Question

Integrals

Answer 1

\[\int\limits x^3\sqrt{9-x^2} dx\]

Answer 2

hint:
x^3=x^2*x
Use a substitution for the inside of that square root

Answer 3

i don't get it...

Answer 4

i would go with U sub

Answer 5

What I'm saying is u-sub the inside of that square root
and you need to notice you can also use that u-sub again for that x^2 part of x^3 thing

Answer 6

eh can we use trig here!?

Answer 7

trig isn't needed

Answer 8

Um I think i am supposed to use trig, if necessary

Answer 9

though i'm sure you could take that approach
the most simplest thing to do i think is to just algebraic sub (that you will use twice)

Answer 10

\[\int\limits_{}^{}x^2 \sqrt{9-x^2} x dx \]
If it helps write it like this first

Answer 11

looks to me trig is a good one here? why not?

Answer 12

make u=x^2 and use it, outside and inside of the squeare root by saying x^3 = x^2*x basically right?

Answer 13

let u=9-x^2
du=-2x dx

we said u=9-x^2
but that also means we can write x^2=9-u

Answer 14

replace the x^2's with (9-u)
replace x dx with -du/2

Answer 15

great approach @myininaya :)

Answer 16

but you can also trig it I'm sure

Answer 17

yeah think trig will complicate things. i just tried

Answer 18

long process...

Answer 19

yeah trig is a huge mess, i hate it

Answer 20

and thanks @kl0723
I'm just used to ones that sorta look like this one

Answer 21

what would be the answer so i can make sure i got this right

Answer 22

@willet I can walk you through both ways...

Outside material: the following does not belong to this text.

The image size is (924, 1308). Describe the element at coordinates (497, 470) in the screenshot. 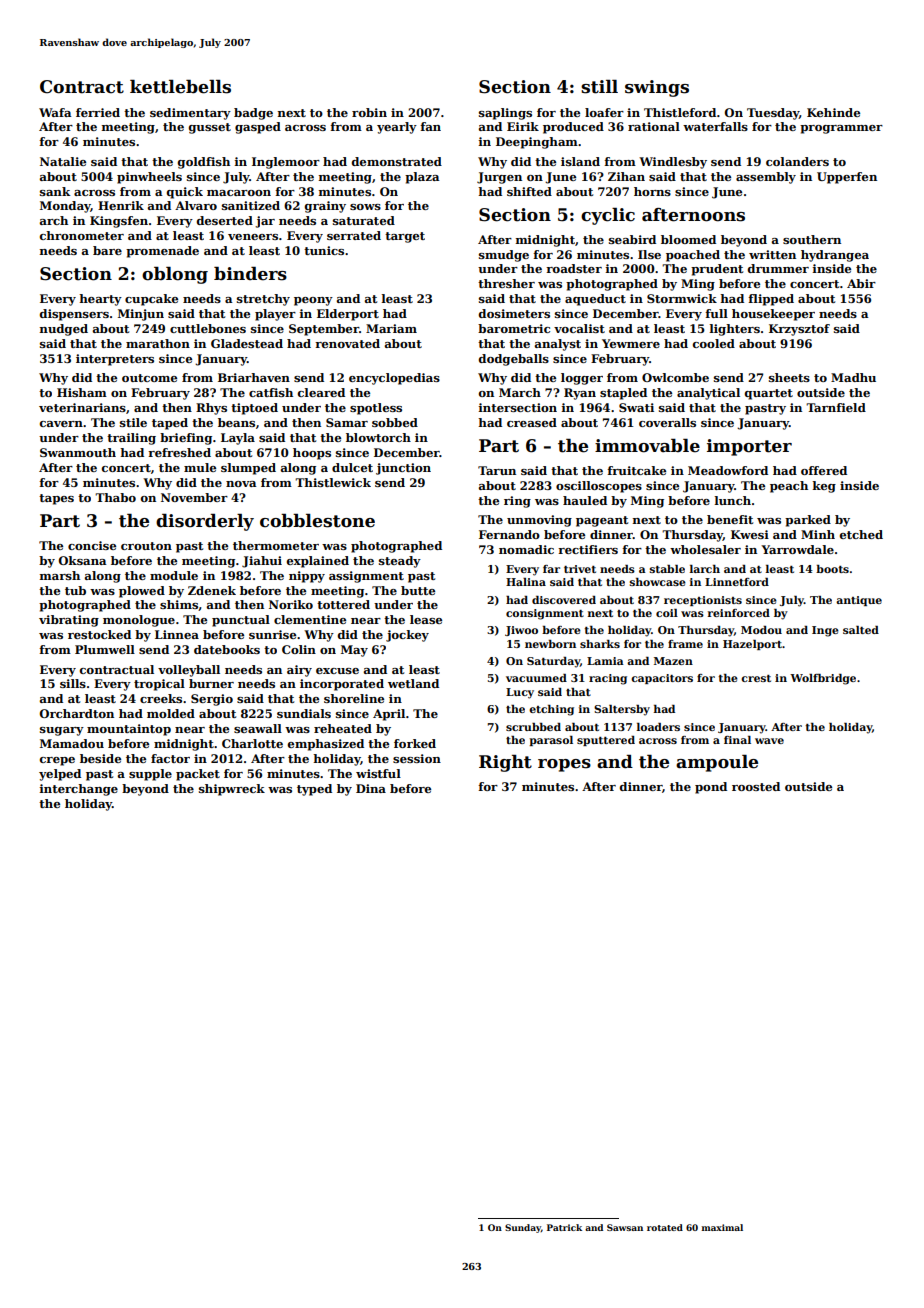

I see `Tarun` at that location.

Have you tried doing it the first way I mentioned?

Answer 23

Yeah, if I can avoid the trig ill glady do it that way

Answer 24

so when you transformed the integral in terms of u
what did you get as your integral

Answer 25

\[-9/2 \int\limits -u \sqrt{u}\]

Answer 26

\[\int\limits_{}^{}x^3 \sqrt{9-x^2} dx =\int\limits_{}^{}x^2 \sqrt{9-x^2} x dx \]
you would let u=9-x^2 so x^2=9-u
so 2x dx=-du
so x dx=-du/2

So everywhere I see x^2 I will replace it with (9-u)
and wherever I see x dx i will replace it with -du/2
So we have this:
\[\int\limits_{}^{}(9-u)\sqrt{9-(9-u)} \frac{-1}{2} du \]

Answer 27

The inside of that square root simplifies to what you said which is u

Answer 28

\[\frac{-1}{2} \int\limits_{}^{}(9-u) \sqrt{u} du\]

Answer 29

Now write sqrt(u) as u^(1/2)
and distribute over the (9-u) part

Answer 30

\[\frac{-1}{2}\int\limits_{}^{}(9-u)u^\frac{1}{2}du \\ = \frac{-1}{2}\int\limits_{}^{}(9u^\frac{1}{2}-u^{1+\frac{1}{2}}) du \]
All I did was exactly what I told you to do
now the last thing couples you need to do is:
1) add 1 and 1/2
2) then integrate each term

Answer 31

you can integrate each term using the antiderivate (integration) power rule

Answer 32

ok i got \[6u ^{3/2}- \frac{ 2 }{ 5 }u^{5/2}\]

Answer 33

and that is without distributing that -1/2 multiple?

Answer 34

oops i forgot to do that, yes

Answer 35

Then also don't forget your plus C
and you need to finish up by replace u back in terms of x
using your substitution
u=9-x^2

Answer 36

alright i think i got it thanks

Answer 37

you can also integrate this by trig sub
it isn't too scary
did you least get the integral in terms of trig functions yet?

Answer 38

I think so, I got stuck with the trig

Answer 39

what did you the integral as in terms of trig functions?

Answer 40

ill send a picture of it, one sec. Im not sure if i did it right

Answer 41

sorry if you cant read my handwriting

Answer 42

I've been doing homework all day, so my mind is pretty much drained lol

Answer 43

6th line is where you went wrong
if x=3sin(theta)
then x^3=27sin^3(theta)

Answer 44

oh wow

Answer 45

integral should have been \[243 \int\limits_{}^{}\sin^3(\theta) \cos^2(\theta) d \theta \]

Answer 46

for this problem you would take the sin^3(theta) and write it as sin^2(theta) * sin(theta)
then rewrite sin^2(theta) as 1-cos^2(theta)
then distribute over the cos^2(theta) part
so you would \[243 \int\limits_{}^{} \sin^2(\theta) \cos^2(\theta) \sin(\theta) d \theta \\ = 243 \int\limits_{}^{}(1-\cos^2(\theta)) \cos^2(\theta) \sin(\theta) d \theta = \\ 243 \int\limits_{}^{}(\cos^2(\theta) -\cos^4(\theta)) \sin(\theta) d \theta \]
then you would make another sub
let v=cos(theta)

Answer 47

yeah you would do another Sub
involving trig
the end result will be the same though